In her wonderful family free verse collection, my friend Sharon Gerald recently posted a Facebook entry about daughters who had daughters in her heritage. I’m borrowing (or stealing) the idea with a bit of twist and only going back as far as memory takes me.
The twist occurs at the beginning with my great-great grandmother issue. My great-great-grandmother, birth mother to my great-grandmother, was Catherine Griffin. She was the first wife of Non Quincy Adams, circuit riding Baptist preacher, farmer, and veteran of the Civil War who had lost one arm in the conflict. (Here is a picture of his one-armed baptizing in a rural pond.) Widowed and remarried twice, we come to the third wife who I remember as Grandma Adams. Mary Delilah Dobbs, also a widow, brought her own two children into an Adams family that had ten children from the first two marriages and then added three more Adamses! So, the mother of my great-grandmother was one woman by birth and a different one by nurture. I know little about their early lives but am sure neither of them strayed more than a day’s journey from Oktibbeha County, Mississippi.

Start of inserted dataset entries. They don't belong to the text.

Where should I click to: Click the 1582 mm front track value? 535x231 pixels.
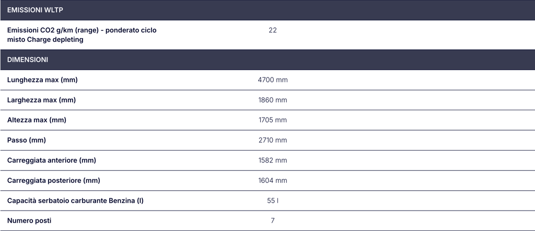point(273,160)
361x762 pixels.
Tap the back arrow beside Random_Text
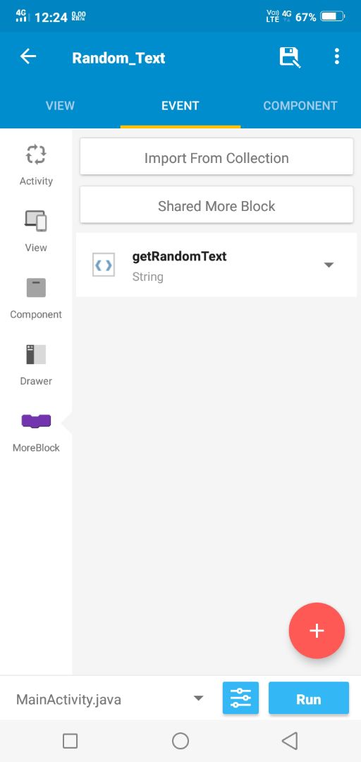(x=28, y=57)
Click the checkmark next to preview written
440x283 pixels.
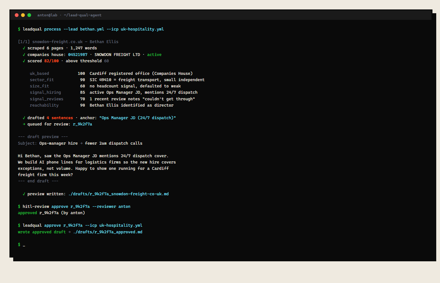[x=24, y=194]
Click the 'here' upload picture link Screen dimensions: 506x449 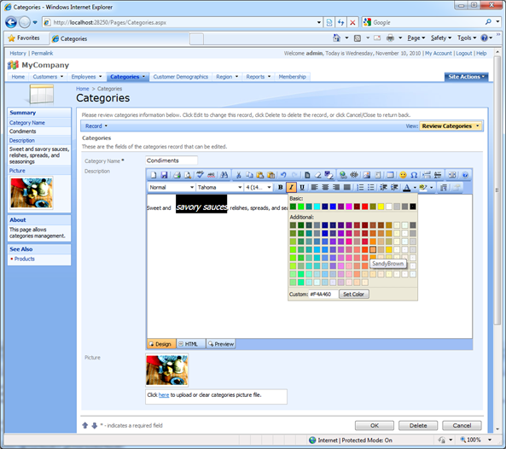(164, 395)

My memory of Grandma Adams came from her belovedness. From family stories, all fifteen children loved her dearly – and so did I. I questioned my mother once about an early memory of getting a spanking for going to see two old ladies that I loved who had always been glad to see me before but now seemed alarmed. I remember being confused that they were not overjoyed by my presence and by Mama’s spanking. Mama remembered the incident but was surprised that I did since I was not quite two years old. I had slipped away from her when she was occupied with the new baby and crossed the street (cause for the elders’ alarm and the spanking) to go see Grandma Adams and her daughter.
The great-great-grandmothers’ daughter, great-grandmother Virginia Catherine Adams, would marry a local farmer after she finished eighth grade – probably about sixteen years old. She would have five children and live to be 89 years old, dying when I was fifteen. She also never traveled far from her home outside Sturgis, Mississippi.

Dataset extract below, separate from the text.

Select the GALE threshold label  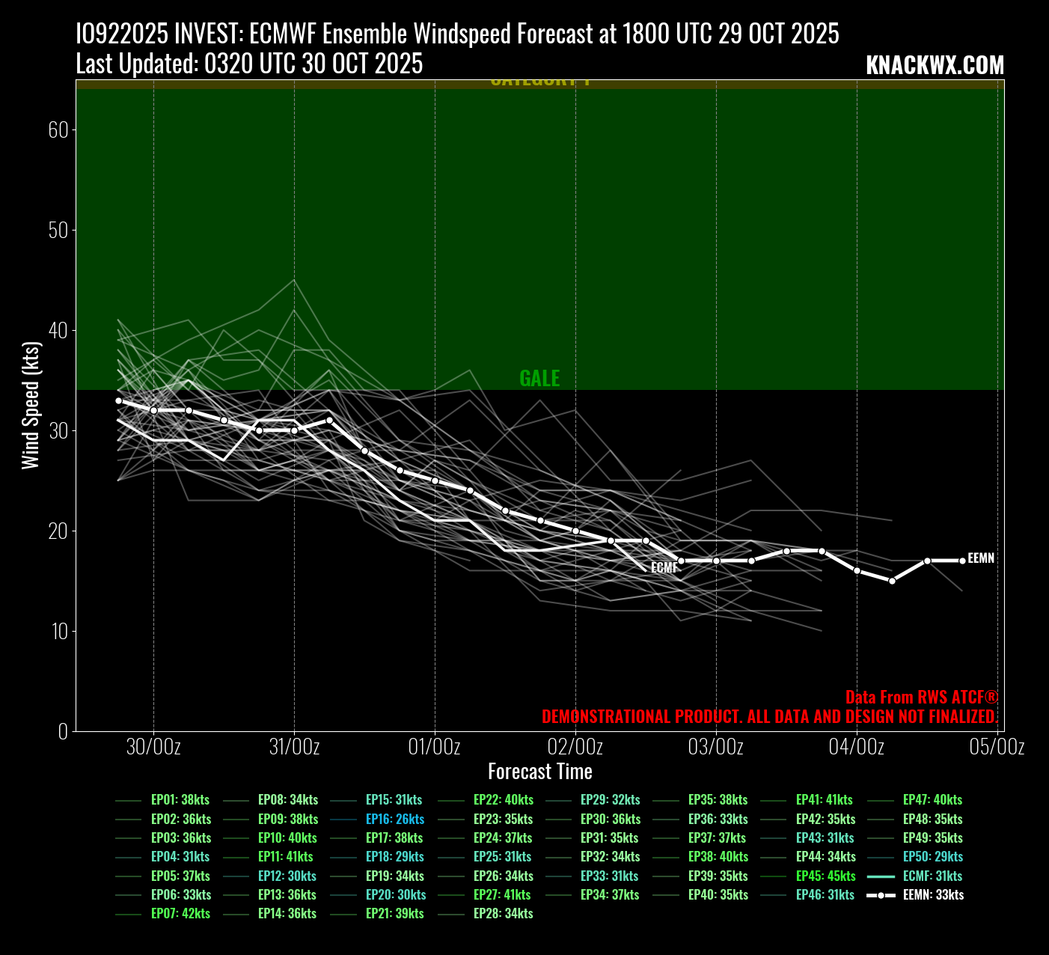pyautogui.click(x=539, y=379)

My grandmother, Ada Dovie Estella Berry, was Virginia Catherine’s second daughter. Her marriage took her to live on a neighboring hill to her mother after she had finished high school. She had seven children and never traveled farther than an adjoining county. She died when she was 40 years old, the year before I was born so I never knew her.
My mother, Virginia Leatrice Hannah, was the oldest of Ada’s seven children. She had one year of college when she married and eventually added two more years, never quite completing a degree. She lived in central and north Mississippi and traveled to half a dozen states and Germany.
My thanks go to Sharon for taking me on this journey that fills me with wonder at the difference in opportunities for education and travel that exist in these days for me, my daughter, and her daughter.